> [What to work on] The answer must consist of every line in the data that contains "Directory".

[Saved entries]
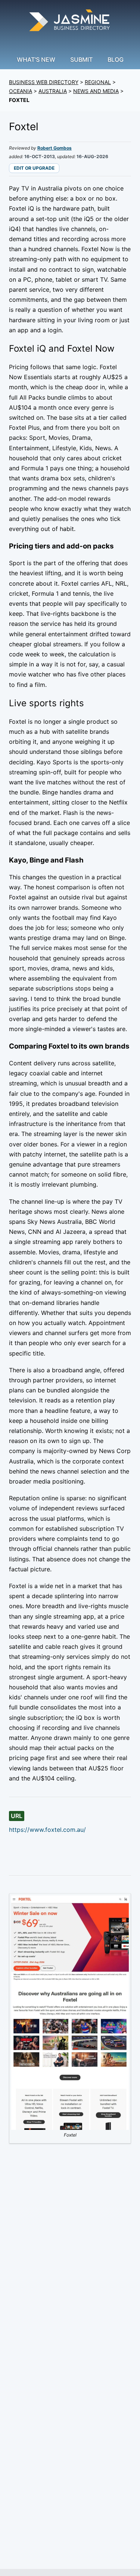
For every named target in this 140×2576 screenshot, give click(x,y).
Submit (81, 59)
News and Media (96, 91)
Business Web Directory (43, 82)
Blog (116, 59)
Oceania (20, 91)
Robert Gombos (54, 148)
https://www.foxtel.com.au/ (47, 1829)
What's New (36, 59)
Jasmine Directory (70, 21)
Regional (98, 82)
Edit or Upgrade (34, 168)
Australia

> [Exercise solution]
Business Web Directory (43, 82)
Jasmine Directory (70, 21)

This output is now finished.